Investigate Google SSML/IPA rendering issues
Closed, ResolvedPublic2 Estimated Story Points
Actions

Assigned To

Authored By

	TheresNoTime
	Jul 25 2022, 9:59 AM

Description

As raised by Dom in T311233: Create Google phonos engine, Google is not correctly rendering audio for some SSML/IPA — we should investigate to see if there is a common denominator between these issues (e.g. encoding of IPA unicode characters, differing language phoneme support)

Details

Subject	Repo	Branch	Lines +/-
GoogleEngine: use php-ipa-validator to normalize IPA input	mediawiki/extensions/Phonos	master	+7 -8
Add theresnotime/ipa-validator 1.1.1	mediawiki/vendor	master	+1 K -3
GoogleEngine: Normalize apostrophes and remove parentheses	mediawiki/extensions/Phonos	master	+9 -3

Customize query in gerrit

Related Objects
Search...

Status	Subtype	Assigned	Task
Resolved		MusikAnimal	T313711 Investigate Google SSML/IPA rendering issues
Resolved	Spike	MusikAnimal	T313497 [8 hours] Handle Google not supporting `/ ... /` abstract phonemic notation
Declined		None	T313494 Warn the user if they use unsupported IPA
Resolved	Spike	TheresNoTime	T314375 [4 hours] Investigate IPA validator methods

Event Timeline

TheresNoTime created this task.Jul 25 2022, 9:59 AM

Restricted Application added a subscriber: Aklapper. · View Herald TranscriptJul 25 2022, 9:59 AM

TheresNoTime added a subtask: T313497: [8 hours] Handle Google not supporting `/ ... /` abstract phonemic notation.Jul 25 2022, 9:59 AM

TheresNoTime added a subtask: T313494: Warn the user if they use unsupported IPA.

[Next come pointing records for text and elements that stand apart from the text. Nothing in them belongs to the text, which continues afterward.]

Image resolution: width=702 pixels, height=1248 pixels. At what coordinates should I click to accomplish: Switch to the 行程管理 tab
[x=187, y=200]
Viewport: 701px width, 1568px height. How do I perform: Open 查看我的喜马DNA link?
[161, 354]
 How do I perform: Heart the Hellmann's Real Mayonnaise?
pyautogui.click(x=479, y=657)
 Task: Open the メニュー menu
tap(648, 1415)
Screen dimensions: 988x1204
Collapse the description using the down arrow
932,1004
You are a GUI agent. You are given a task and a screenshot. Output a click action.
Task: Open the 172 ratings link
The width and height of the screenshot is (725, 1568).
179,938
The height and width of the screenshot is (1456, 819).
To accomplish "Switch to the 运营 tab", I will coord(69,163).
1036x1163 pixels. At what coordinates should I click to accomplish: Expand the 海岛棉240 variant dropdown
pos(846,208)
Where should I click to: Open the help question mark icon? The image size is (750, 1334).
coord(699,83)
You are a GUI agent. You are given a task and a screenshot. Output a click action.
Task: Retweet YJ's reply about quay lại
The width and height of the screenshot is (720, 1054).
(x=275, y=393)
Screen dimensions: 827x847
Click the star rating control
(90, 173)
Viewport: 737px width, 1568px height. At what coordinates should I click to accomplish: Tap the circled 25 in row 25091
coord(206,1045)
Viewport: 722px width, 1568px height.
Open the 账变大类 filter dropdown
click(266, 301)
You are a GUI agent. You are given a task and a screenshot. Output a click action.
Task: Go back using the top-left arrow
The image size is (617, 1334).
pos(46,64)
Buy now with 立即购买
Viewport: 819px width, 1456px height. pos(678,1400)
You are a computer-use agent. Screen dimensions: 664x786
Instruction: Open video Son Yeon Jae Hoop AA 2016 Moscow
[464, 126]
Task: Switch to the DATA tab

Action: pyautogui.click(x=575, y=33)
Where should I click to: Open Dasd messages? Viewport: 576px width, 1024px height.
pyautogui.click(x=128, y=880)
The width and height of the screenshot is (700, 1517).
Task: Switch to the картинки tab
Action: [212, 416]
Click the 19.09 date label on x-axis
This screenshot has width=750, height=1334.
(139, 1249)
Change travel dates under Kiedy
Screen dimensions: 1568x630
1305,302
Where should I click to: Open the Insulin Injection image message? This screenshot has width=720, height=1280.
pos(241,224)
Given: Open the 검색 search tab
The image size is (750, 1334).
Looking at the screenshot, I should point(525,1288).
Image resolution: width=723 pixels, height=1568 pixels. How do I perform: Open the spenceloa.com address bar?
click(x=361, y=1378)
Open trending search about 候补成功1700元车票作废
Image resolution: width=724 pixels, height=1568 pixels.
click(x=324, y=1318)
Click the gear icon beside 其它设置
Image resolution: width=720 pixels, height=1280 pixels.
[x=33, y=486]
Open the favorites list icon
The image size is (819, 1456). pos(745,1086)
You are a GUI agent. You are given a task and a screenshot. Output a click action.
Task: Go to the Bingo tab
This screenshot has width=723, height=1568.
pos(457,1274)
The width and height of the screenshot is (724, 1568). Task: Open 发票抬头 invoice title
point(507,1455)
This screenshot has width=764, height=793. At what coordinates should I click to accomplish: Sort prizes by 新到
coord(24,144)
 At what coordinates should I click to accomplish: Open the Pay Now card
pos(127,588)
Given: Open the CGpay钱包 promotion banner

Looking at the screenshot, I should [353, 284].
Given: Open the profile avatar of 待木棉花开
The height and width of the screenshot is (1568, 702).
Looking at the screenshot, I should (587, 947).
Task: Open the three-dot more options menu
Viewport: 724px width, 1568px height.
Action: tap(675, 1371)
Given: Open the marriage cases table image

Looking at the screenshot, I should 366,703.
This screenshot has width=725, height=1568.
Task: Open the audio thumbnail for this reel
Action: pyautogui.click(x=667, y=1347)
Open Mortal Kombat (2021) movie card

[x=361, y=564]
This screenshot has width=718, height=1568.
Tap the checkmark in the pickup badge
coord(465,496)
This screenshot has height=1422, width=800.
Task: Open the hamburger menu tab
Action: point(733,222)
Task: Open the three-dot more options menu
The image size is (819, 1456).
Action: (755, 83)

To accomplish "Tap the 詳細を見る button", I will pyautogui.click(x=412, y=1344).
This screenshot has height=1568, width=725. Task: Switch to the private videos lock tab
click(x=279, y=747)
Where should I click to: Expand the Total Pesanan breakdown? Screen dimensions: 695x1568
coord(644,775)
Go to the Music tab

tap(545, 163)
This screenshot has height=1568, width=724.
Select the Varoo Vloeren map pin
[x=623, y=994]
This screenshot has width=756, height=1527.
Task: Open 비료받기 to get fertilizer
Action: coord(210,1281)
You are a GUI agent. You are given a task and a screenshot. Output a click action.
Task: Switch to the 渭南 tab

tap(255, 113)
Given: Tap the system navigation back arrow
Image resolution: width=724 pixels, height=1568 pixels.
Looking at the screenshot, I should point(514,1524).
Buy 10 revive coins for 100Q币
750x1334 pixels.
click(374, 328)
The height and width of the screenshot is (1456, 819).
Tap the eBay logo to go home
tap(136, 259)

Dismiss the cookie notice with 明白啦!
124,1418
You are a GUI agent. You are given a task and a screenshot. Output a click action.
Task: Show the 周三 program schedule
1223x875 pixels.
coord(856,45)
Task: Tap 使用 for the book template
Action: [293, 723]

TheresNoTime mentioned this in T309312: [Tracking] Phonos extension MVP.Jul 25 2022, 10:02 AM

TheresNoTime mentioned this in T311233: Create Google phonos engine.Jul 25 2022, 10:04 AM

Re T311233#8100597: (cc @dom_walden) It seems Google wants the language code to match up with the language of the actual word. I didn't test everything, but take Xochimilco for an example. This is a Spanish name, and even in the wikitext editors are using {{IPA-es}} to reinforce that it should be Spanish. If I pass the Spanish language code to Google, sotʃiˈmilko is pronounced correctly. Thus, perhaps we should be letting the editors (in this case the {{IPA-es}} template) dictate which language is used. Phonos currently lets you pass in the language code to override the default, which is the content language.

I couldn't get some of the examples from our corpus to work, but I think we're on to something in thinking the language code takes precedence in Google's algorithm.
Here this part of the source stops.